Mientras escucha, acuérdate de la Virgen porque te vas a morir. - ¡Ay, Federico García. Llama a la Guardia Civil! Una sonrisa recorre su rostro lleno de lagrimas. Mientras de nuevo se agacha para saciar al publico. Take a bow.
Los demás actores quedan al costado. El poeta, luego, se deja caer. Mientras la luna sigue en el cielo afilando sus cuchillos. No te conoce nadie. No. Pero yo te canto. Yo canto para luego tu perfil y tu gracia. La madurez insigne de tu conocimiento. Tu apetencia de muerte y el gusto de su boca. La tristeza que tuvo tu valiente alegría.
5 comentarios:
Las muertes absurdas , trágicas, me recuerdan siempre a otro poeta español, Miguel Hernández que decía, en su Elegía:
Temprano levantó la muerte el vuelo,
temprano madrugó la madrugada,
temprano estás rodando por el suelo.
No perdono a la muerte enamorada,
no perdono a la vida desatenta,
no perdono a la tierra ni a la nada.
Hermoso y triste recuerdo. Besos
coincido en el tono triste de tus palabras, y la cita de Luna creo que lo dice todo.

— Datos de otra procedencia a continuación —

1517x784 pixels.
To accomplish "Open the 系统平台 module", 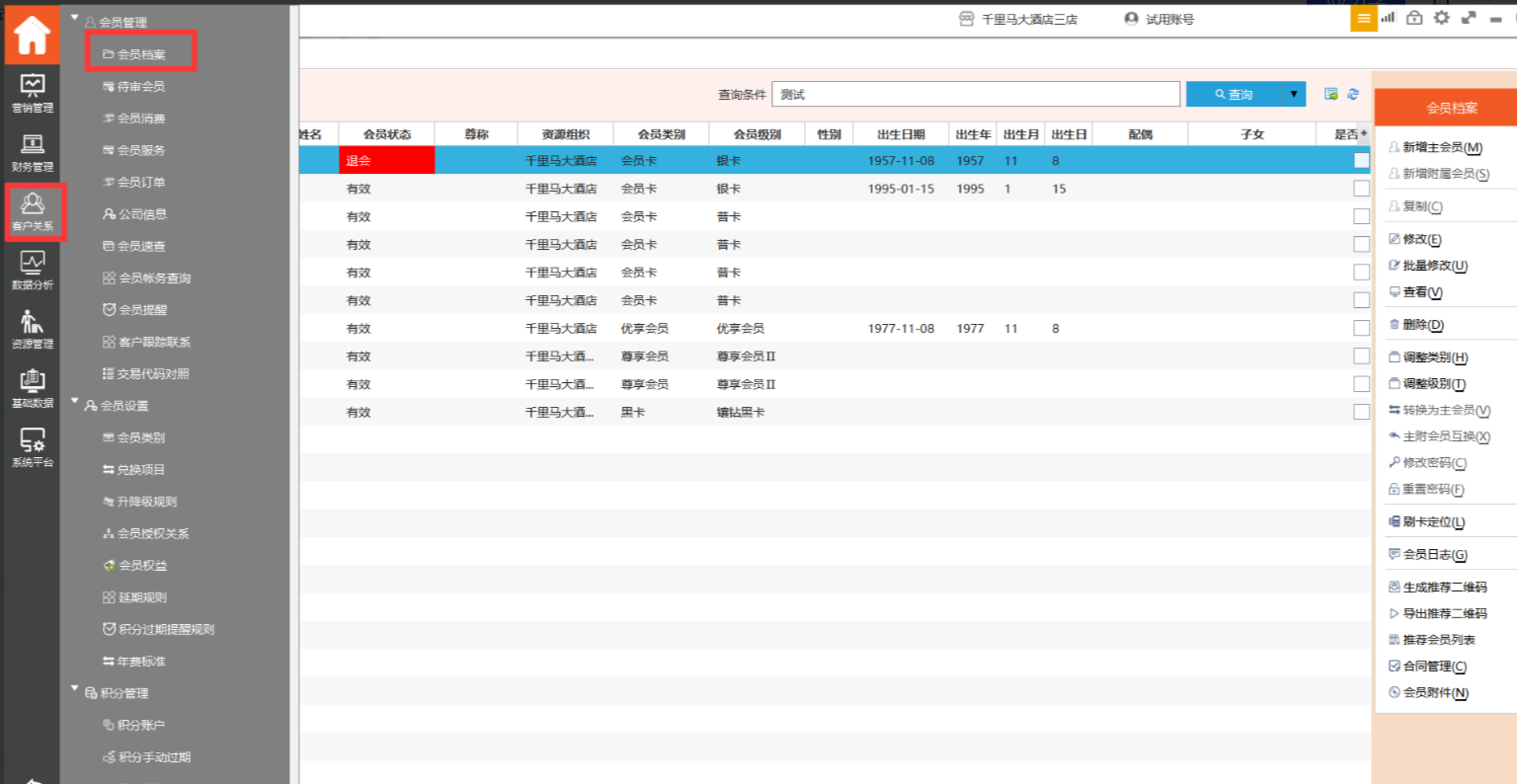I will click(33, 447).
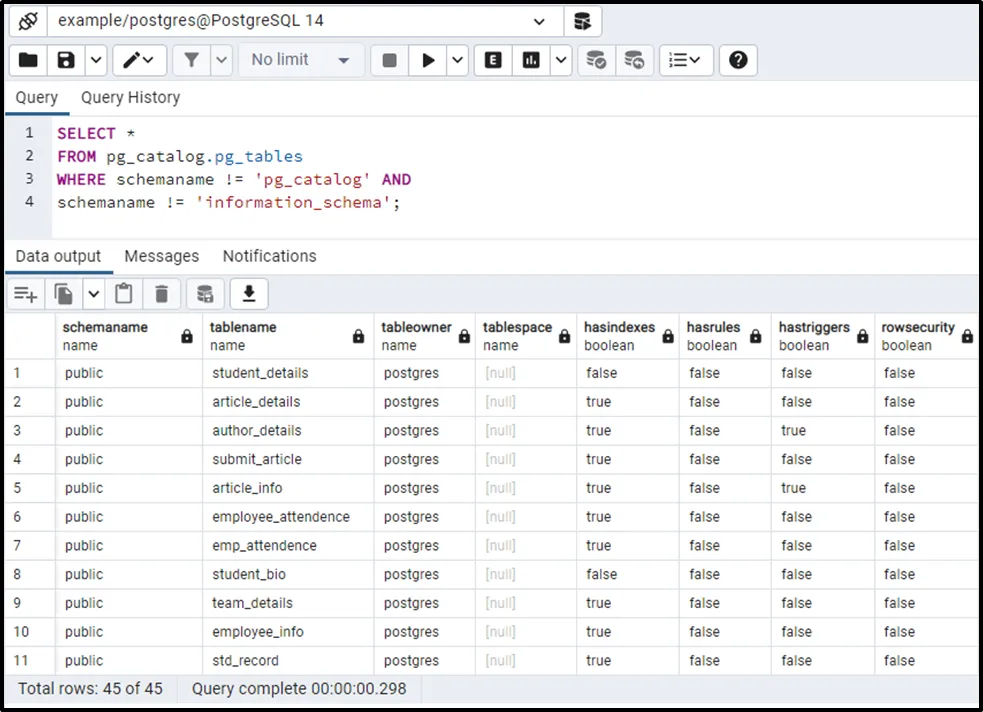983x712 pixels.
Task: Switch to the Notifications tab
Action: [x=269, y=256]
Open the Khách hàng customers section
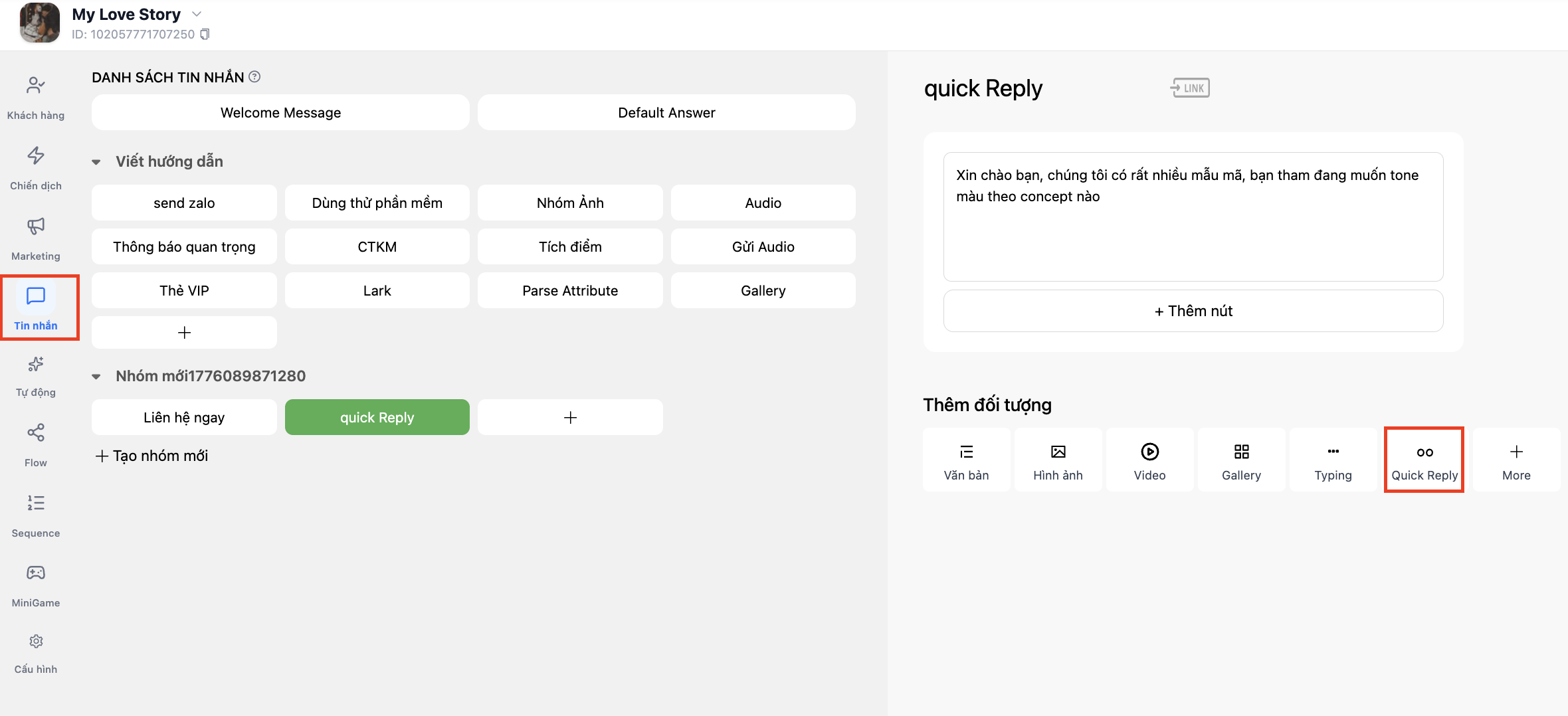 (x=36, y=97)
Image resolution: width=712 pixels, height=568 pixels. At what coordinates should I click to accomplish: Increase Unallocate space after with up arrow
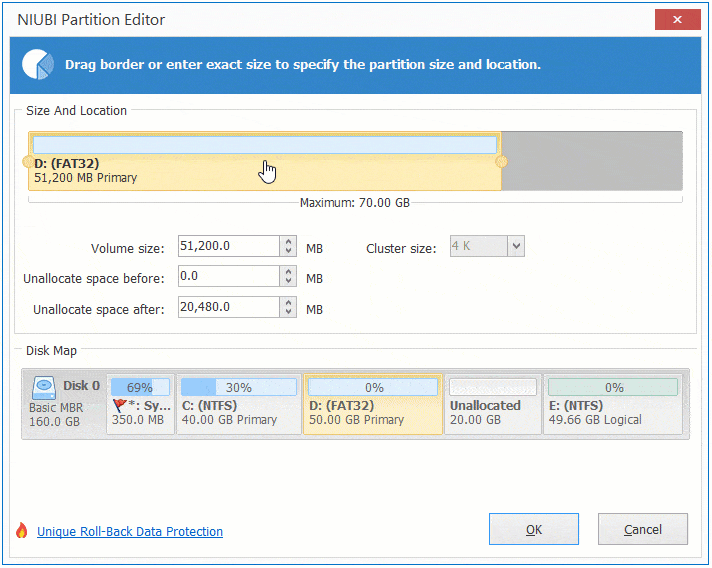point(289,304)
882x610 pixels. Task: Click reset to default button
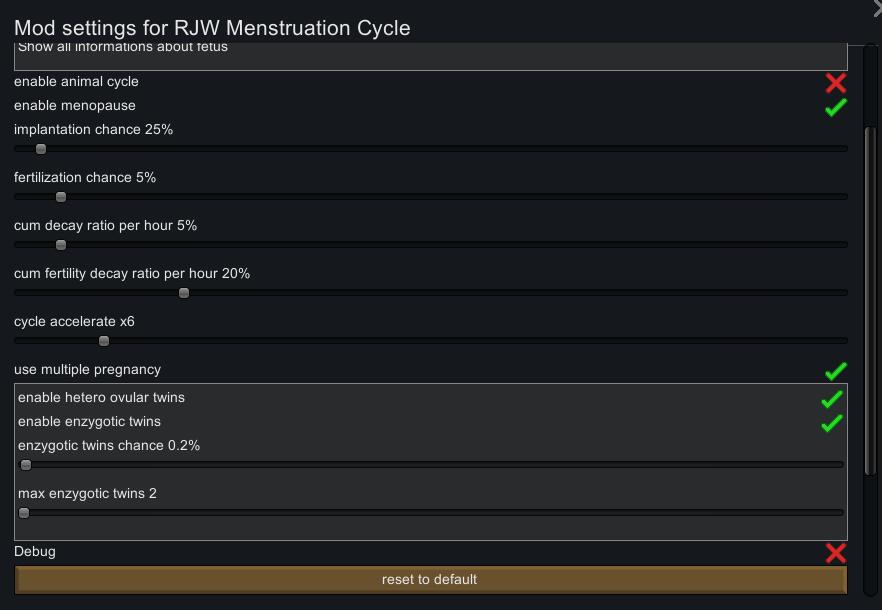click(x=430, y=580)
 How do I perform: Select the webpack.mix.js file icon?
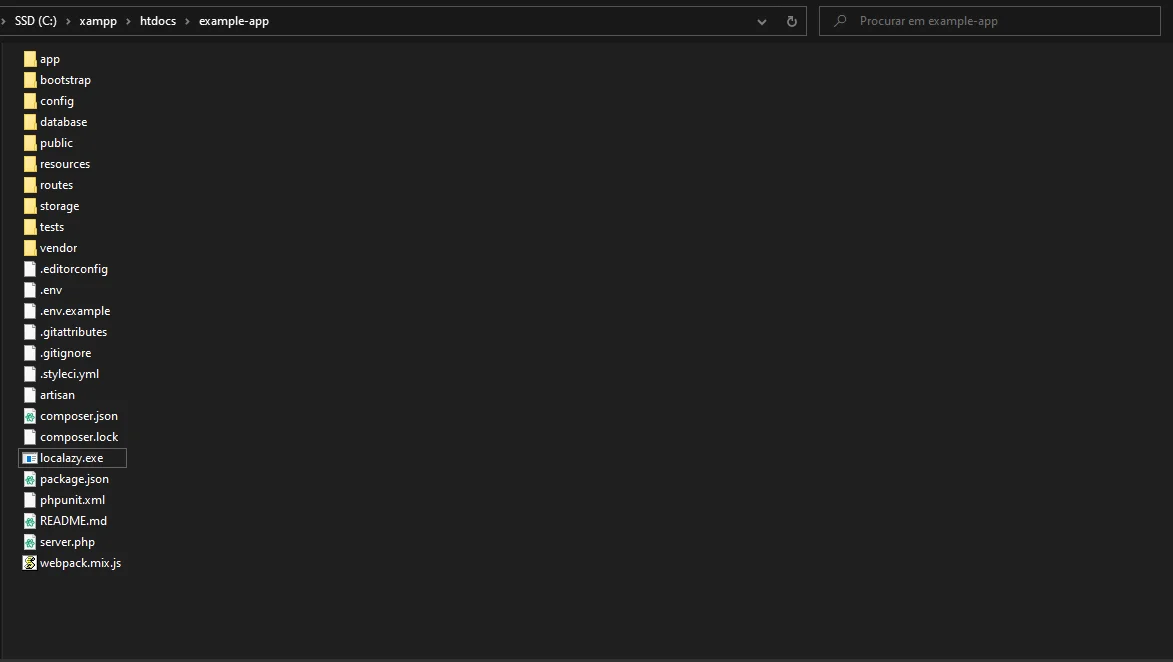click(30, 563)
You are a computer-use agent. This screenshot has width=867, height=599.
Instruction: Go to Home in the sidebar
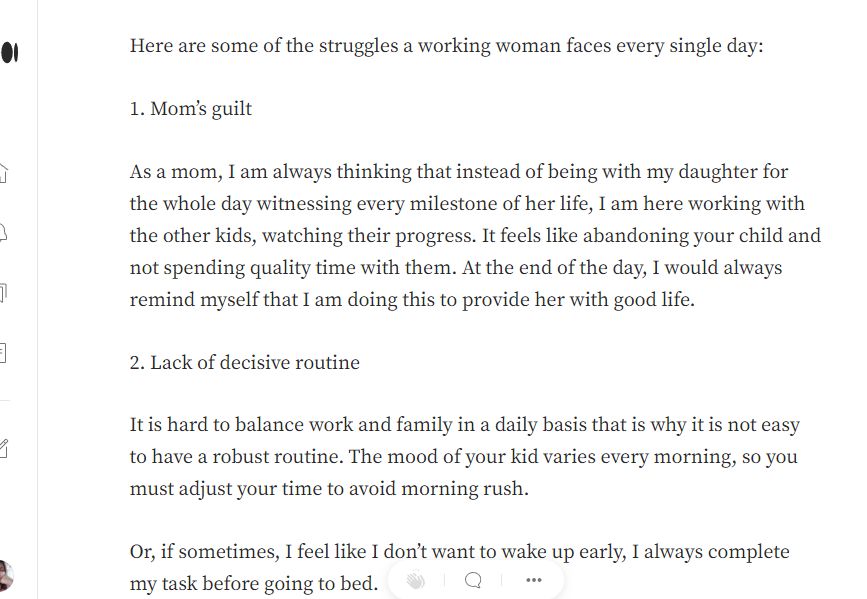pyautogui.click(x=4, y=172)
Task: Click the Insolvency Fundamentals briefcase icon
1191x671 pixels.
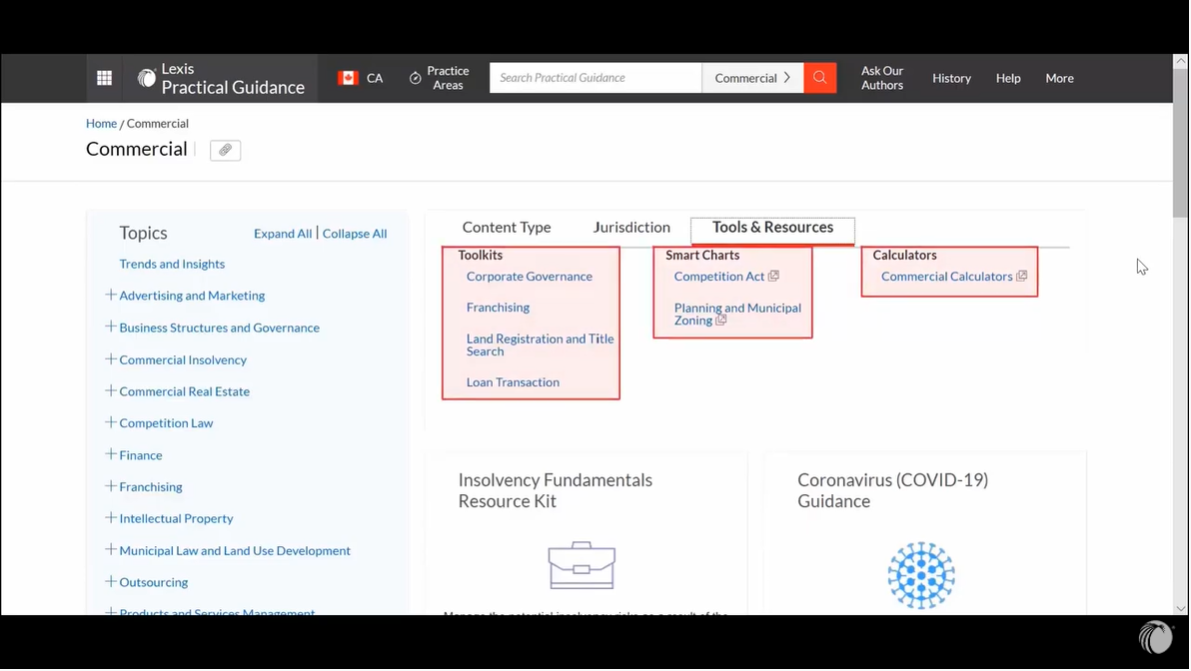Action: 581,565
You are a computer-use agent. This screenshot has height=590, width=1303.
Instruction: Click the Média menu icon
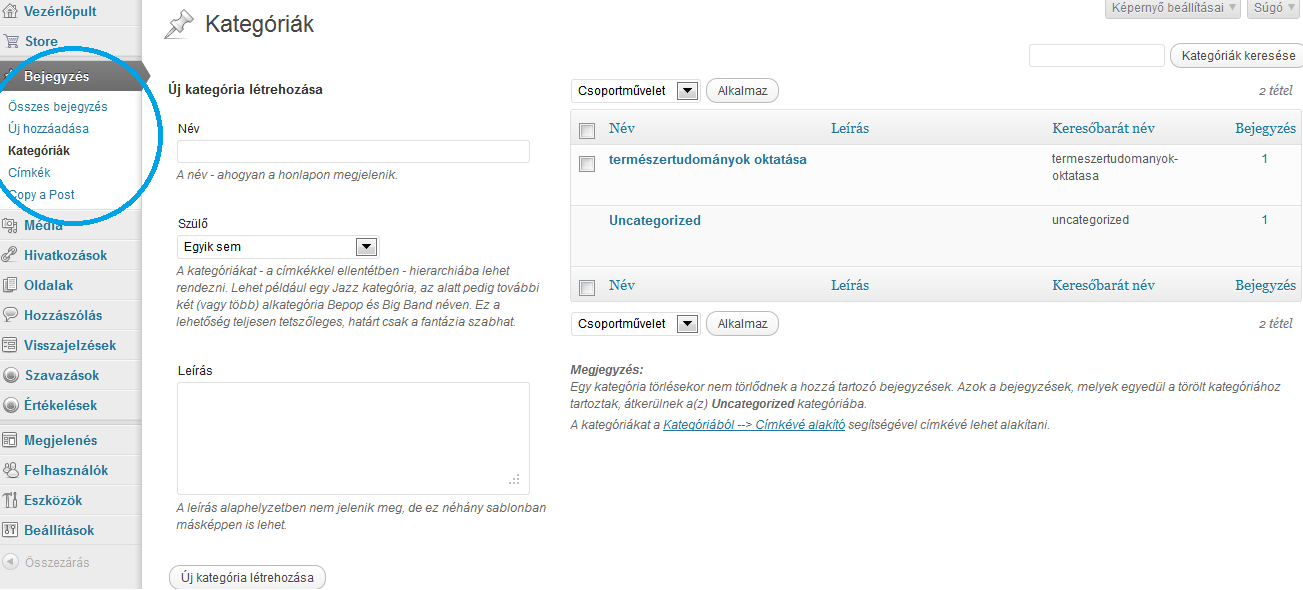(x=11, y=225)
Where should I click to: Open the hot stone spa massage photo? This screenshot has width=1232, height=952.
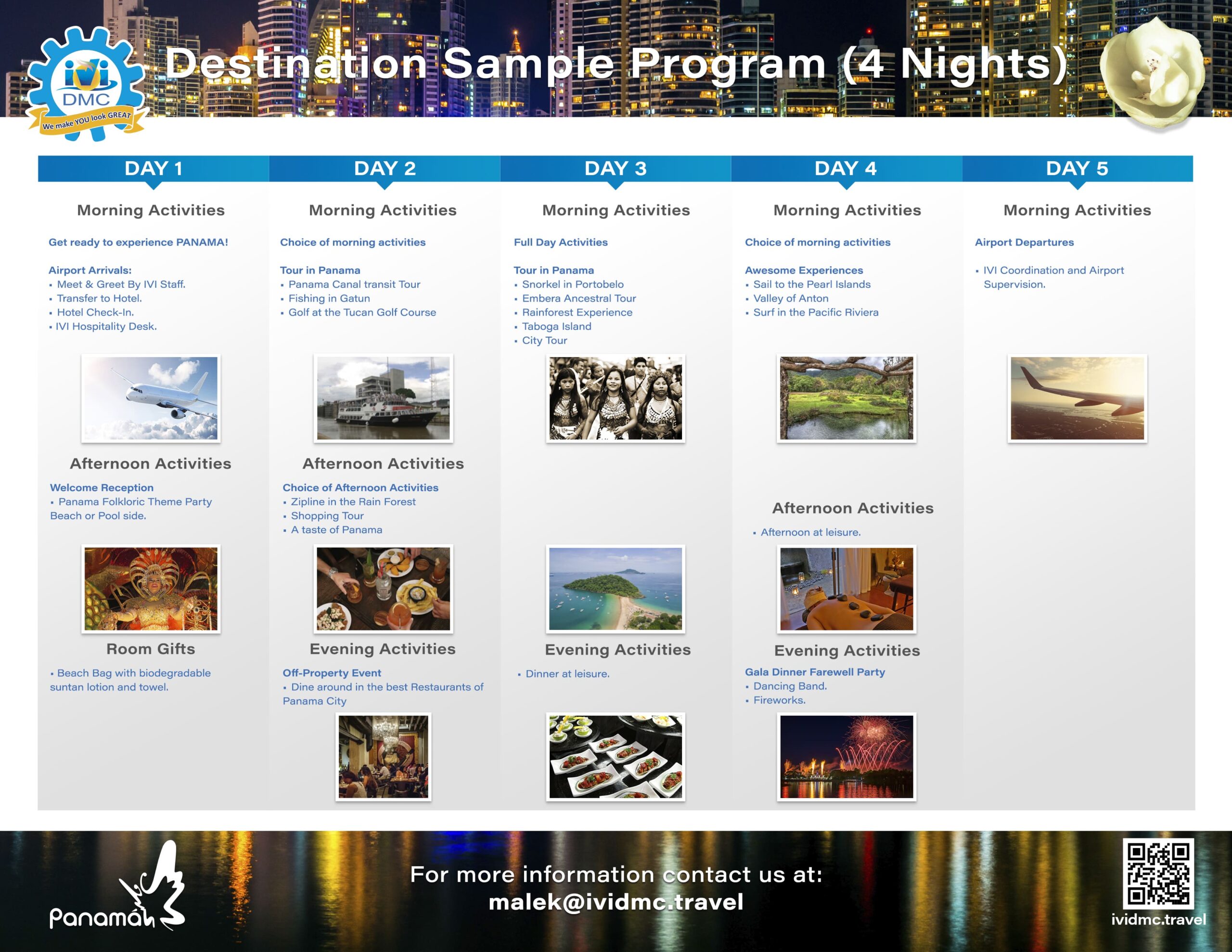coord(846,588)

Después de todo...de eso se trata, no? de dejar “algo”, y así lograr una pequeña o gran inmortalidad, sentir que nunca se va a dejar este lugar del todo...
Lindo texto.
Saludos!
adios!
Yo pienso que en el fondo estamos programados para ser eternos. A veces hasta nos lo creemos, pero no es verdad, pasamos como todo en la vida. Un abrazo.